There are almost 260,000 vacant homes across the country, preliminary figures from the latest census show, prompting campaigners and housing experts to call for urgent action to address the State’s “dysfunctional” housing system.
The census found there are almost 260,000 vacant homes in the State – 61,204 of which are vacant holiday homes – at a time when homeless families are having to be accommodated in hotel and B&B type accommodation.
Dr Lorcan Sirr, lecturer in housing studies and urban economics at the Dublin Institute of Technology, said that when holiday homes were taken out of the figures, the 198,000 vacant homes represented 9.7 per cent of the total housing stock. “The vacancy rate is roughly twice what it should be,” he said.

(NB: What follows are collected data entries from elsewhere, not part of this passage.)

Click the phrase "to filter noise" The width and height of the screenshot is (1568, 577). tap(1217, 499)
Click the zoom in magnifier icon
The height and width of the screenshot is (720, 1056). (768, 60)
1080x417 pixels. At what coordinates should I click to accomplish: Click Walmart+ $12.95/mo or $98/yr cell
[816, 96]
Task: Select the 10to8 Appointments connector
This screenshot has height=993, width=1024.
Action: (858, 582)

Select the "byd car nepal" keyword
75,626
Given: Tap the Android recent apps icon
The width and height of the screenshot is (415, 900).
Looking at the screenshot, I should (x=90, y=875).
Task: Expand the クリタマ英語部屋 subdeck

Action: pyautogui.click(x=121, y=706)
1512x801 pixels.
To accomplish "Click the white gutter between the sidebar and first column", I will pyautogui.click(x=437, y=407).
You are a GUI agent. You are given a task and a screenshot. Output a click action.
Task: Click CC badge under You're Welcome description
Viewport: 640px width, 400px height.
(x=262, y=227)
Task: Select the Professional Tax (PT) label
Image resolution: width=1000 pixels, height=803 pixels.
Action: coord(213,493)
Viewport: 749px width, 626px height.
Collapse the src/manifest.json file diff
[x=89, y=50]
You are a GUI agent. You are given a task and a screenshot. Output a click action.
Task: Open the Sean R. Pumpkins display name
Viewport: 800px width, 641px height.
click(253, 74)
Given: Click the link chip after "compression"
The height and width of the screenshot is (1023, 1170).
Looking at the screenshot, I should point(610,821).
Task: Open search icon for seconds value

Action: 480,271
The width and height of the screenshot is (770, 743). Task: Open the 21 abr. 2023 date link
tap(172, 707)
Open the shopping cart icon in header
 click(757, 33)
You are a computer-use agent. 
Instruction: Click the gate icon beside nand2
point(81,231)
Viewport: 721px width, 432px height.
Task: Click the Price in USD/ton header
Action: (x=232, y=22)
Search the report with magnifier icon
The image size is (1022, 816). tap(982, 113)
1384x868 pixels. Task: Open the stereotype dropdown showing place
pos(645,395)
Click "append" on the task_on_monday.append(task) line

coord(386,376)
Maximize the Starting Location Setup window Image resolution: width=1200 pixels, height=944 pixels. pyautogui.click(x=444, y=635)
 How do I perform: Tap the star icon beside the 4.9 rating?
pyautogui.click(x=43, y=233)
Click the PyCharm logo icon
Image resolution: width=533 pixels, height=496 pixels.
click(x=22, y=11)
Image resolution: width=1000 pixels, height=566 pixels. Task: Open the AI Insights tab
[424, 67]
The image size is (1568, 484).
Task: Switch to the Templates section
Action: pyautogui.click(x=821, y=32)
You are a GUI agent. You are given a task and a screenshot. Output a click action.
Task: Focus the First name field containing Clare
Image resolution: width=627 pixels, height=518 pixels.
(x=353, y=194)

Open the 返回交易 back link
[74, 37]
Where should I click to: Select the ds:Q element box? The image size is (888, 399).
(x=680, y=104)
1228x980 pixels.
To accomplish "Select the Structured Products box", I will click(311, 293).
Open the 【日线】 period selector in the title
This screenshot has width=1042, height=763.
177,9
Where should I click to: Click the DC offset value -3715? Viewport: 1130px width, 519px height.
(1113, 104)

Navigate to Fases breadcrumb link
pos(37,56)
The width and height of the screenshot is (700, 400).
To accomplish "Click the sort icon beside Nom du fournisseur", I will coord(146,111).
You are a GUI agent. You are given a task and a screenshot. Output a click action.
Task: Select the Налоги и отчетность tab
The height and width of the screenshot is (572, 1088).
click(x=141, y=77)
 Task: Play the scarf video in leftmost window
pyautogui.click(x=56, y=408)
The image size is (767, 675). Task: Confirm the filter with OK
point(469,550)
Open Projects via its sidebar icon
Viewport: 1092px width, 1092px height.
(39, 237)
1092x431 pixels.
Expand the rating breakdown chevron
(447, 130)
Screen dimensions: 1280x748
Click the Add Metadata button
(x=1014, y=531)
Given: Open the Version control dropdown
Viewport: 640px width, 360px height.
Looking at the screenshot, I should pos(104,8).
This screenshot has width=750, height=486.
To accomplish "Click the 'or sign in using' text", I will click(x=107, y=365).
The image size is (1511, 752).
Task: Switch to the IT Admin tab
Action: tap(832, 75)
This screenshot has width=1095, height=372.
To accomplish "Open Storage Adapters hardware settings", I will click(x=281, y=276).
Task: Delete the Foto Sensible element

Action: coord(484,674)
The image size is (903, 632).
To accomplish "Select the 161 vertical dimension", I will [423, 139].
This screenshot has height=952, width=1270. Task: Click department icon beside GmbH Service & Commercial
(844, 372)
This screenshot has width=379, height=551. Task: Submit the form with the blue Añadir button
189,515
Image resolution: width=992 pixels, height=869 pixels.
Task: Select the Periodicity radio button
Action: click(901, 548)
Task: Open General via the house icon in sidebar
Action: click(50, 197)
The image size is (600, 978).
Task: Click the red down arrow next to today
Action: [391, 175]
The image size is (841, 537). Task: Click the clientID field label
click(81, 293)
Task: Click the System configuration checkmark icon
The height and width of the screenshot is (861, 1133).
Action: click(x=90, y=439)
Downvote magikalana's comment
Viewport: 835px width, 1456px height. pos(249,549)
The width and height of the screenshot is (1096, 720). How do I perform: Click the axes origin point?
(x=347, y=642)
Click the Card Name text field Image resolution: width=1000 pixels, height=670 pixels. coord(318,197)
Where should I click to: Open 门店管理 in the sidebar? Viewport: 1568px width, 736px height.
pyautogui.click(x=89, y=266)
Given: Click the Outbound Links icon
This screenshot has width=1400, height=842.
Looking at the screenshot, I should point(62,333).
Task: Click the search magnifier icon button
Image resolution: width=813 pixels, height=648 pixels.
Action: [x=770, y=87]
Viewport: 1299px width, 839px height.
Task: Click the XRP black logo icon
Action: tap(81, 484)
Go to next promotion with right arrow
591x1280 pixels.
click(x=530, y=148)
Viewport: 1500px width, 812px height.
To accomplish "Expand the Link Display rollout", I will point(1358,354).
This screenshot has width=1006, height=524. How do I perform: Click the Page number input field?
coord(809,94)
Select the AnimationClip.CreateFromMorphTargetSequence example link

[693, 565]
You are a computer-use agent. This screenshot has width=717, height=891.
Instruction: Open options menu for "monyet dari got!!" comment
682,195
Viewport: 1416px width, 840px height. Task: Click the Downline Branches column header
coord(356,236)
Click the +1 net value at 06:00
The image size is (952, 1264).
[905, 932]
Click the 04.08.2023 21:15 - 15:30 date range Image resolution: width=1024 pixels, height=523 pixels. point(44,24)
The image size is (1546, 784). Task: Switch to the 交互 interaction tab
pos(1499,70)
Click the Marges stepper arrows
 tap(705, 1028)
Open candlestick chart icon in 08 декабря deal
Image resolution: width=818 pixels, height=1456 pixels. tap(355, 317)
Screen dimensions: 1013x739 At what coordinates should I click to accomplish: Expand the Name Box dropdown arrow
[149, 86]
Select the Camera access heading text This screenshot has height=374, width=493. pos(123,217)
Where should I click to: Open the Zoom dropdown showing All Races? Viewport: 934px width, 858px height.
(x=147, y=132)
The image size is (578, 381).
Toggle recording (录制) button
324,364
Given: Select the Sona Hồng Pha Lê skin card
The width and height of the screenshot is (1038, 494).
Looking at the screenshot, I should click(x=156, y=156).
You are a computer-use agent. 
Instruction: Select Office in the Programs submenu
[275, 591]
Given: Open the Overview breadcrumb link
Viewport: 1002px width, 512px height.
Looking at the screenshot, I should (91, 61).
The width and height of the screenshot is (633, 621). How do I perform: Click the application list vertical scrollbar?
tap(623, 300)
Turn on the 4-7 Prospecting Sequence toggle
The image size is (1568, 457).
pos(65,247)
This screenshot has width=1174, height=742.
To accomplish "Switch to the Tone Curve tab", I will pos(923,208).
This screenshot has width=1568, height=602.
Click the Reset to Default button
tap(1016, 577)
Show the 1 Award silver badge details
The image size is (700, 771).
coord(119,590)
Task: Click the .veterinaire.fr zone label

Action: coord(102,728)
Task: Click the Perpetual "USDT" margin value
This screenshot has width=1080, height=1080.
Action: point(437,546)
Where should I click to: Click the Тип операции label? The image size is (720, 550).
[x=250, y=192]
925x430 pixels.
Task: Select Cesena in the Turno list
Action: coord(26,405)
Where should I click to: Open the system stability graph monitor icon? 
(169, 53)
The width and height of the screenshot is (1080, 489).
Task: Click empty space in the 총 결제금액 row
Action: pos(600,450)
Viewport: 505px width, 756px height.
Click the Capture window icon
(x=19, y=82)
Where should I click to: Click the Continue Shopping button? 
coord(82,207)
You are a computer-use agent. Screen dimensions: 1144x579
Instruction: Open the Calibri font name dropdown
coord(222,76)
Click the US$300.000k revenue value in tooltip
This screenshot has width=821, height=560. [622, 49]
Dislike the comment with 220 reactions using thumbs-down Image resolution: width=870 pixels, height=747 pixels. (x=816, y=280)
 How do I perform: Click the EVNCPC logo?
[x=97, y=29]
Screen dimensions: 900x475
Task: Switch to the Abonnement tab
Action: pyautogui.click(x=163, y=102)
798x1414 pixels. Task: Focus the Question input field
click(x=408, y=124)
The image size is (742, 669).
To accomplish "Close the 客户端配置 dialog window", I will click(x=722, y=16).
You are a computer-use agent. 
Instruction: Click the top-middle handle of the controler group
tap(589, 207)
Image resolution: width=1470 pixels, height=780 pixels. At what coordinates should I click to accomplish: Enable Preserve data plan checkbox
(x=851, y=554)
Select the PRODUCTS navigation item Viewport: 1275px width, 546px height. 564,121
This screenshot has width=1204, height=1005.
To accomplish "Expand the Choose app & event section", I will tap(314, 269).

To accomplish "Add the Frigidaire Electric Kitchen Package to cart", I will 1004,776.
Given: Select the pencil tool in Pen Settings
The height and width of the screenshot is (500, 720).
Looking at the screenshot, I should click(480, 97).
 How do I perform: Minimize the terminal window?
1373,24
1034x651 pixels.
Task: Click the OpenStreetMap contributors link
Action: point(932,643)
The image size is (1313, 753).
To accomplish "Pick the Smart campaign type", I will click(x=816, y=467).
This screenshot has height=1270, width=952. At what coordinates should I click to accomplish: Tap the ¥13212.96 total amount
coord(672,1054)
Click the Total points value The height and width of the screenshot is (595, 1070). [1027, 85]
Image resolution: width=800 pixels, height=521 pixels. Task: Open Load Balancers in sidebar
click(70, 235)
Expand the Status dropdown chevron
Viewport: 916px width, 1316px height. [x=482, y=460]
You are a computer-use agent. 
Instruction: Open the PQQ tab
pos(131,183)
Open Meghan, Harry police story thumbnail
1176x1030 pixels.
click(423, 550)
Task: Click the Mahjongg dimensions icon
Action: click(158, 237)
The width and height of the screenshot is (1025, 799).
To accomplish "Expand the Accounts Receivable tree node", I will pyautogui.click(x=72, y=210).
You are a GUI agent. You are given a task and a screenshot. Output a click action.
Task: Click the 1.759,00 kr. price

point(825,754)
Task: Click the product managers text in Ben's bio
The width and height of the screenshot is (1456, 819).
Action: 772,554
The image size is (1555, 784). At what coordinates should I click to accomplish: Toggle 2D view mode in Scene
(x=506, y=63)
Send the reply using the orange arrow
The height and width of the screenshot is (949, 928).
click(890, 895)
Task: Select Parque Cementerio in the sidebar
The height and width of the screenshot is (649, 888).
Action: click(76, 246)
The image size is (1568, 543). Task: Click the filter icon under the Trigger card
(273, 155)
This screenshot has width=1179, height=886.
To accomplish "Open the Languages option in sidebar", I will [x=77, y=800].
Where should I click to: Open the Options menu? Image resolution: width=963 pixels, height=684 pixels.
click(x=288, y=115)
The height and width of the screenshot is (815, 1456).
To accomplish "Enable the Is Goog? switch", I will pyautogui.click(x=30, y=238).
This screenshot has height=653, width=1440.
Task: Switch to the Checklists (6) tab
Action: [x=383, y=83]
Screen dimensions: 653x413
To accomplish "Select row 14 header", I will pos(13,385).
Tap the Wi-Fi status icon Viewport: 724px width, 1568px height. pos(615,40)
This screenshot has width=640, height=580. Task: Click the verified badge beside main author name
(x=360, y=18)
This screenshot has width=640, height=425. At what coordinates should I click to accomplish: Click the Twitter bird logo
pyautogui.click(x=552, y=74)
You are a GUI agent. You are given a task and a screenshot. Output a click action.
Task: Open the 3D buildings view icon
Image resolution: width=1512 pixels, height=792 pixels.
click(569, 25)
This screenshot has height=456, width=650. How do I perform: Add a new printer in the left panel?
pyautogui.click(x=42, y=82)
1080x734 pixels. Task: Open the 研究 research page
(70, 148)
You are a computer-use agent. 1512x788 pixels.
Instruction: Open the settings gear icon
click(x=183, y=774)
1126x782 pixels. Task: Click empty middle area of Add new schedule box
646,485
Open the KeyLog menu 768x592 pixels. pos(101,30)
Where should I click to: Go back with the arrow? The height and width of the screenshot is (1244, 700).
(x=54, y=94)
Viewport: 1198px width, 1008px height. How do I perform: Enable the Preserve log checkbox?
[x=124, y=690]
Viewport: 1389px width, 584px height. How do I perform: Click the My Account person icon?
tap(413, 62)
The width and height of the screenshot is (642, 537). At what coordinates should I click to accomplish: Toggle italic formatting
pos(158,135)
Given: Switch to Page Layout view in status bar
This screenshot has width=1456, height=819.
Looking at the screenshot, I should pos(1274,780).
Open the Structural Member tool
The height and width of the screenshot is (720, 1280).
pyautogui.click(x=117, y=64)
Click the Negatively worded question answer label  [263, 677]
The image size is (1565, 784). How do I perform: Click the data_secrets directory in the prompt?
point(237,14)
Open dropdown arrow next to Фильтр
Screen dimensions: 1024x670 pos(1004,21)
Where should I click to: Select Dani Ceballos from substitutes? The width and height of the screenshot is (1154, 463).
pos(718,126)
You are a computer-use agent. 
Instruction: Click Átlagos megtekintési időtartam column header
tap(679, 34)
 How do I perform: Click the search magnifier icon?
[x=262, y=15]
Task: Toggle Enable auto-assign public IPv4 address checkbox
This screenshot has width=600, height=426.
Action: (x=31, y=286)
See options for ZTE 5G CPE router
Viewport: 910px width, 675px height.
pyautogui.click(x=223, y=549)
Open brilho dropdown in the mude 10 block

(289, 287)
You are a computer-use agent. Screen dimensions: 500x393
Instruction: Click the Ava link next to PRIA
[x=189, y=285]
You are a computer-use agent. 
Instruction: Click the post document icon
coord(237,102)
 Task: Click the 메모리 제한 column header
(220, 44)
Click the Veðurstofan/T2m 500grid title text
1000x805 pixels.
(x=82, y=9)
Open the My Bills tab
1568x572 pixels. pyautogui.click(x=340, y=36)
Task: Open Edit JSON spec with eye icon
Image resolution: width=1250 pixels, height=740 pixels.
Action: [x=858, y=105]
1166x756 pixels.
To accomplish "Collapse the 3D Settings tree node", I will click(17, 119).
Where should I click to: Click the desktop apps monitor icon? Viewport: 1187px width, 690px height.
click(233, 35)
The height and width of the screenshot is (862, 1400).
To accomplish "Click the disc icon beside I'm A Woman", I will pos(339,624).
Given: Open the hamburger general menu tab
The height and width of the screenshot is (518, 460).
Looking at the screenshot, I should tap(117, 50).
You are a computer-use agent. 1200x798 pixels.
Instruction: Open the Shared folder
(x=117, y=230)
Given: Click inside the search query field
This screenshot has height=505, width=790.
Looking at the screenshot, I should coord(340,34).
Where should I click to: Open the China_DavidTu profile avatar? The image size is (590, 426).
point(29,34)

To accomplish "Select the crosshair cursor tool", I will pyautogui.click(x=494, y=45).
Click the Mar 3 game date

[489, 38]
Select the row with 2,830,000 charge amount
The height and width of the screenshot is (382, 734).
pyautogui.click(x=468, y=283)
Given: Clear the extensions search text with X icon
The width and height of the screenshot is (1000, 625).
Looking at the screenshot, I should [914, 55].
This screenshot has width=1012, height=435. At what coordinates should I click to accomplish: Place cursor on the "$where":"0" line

Vacancy rates for housing vary widely by county but the overall rate stands at 12.8 per cent. Total vacant dwellings in Dublin, including holiday homes, numbered more than 36,000.
In Leinster vacant dwellings including holiday homes numbered more than 90,000, for Munster there were more than 83,000, for Connacht more than 52,000 and parts of Ulster more than 33,000.
The Simon Community said it was scandalous that there are 198,358 vacant units when we are experiencing the worst housing and homeless crisis.
“There are at least 100,000 people on the social housing waiting list. Clearly having more effective housing stock management across the country is a matter which must be addressed urgently,” spokeswoman Niamh Randall said.
Call for action
The homelessness charity Peter McVerry Trust said the State must “urgently act” to address the volume of empty properties.
Spokesman Francis Doherty said the number of vacant properties was “unacceptably high” and underlined “just how dysfunctional our housing system has become”.
Dr Sirr said the fact the capital had a vacancy rate of nearly 10 per cent was “outrageous”.
“The other thing that’s an outlier from the previous census is the rise of [short-term letting website] Airbnb. They can’t not have an impact,” he said.
Minister for Housing and Planning Simon Coveney is due to publish his Housing Action Plan on Tuesday, subject to Cabinet approval.
A State fund to buy distressed properties from banks and a pledge to build 45,000 new social houses by 2021 are at the centre of the plan.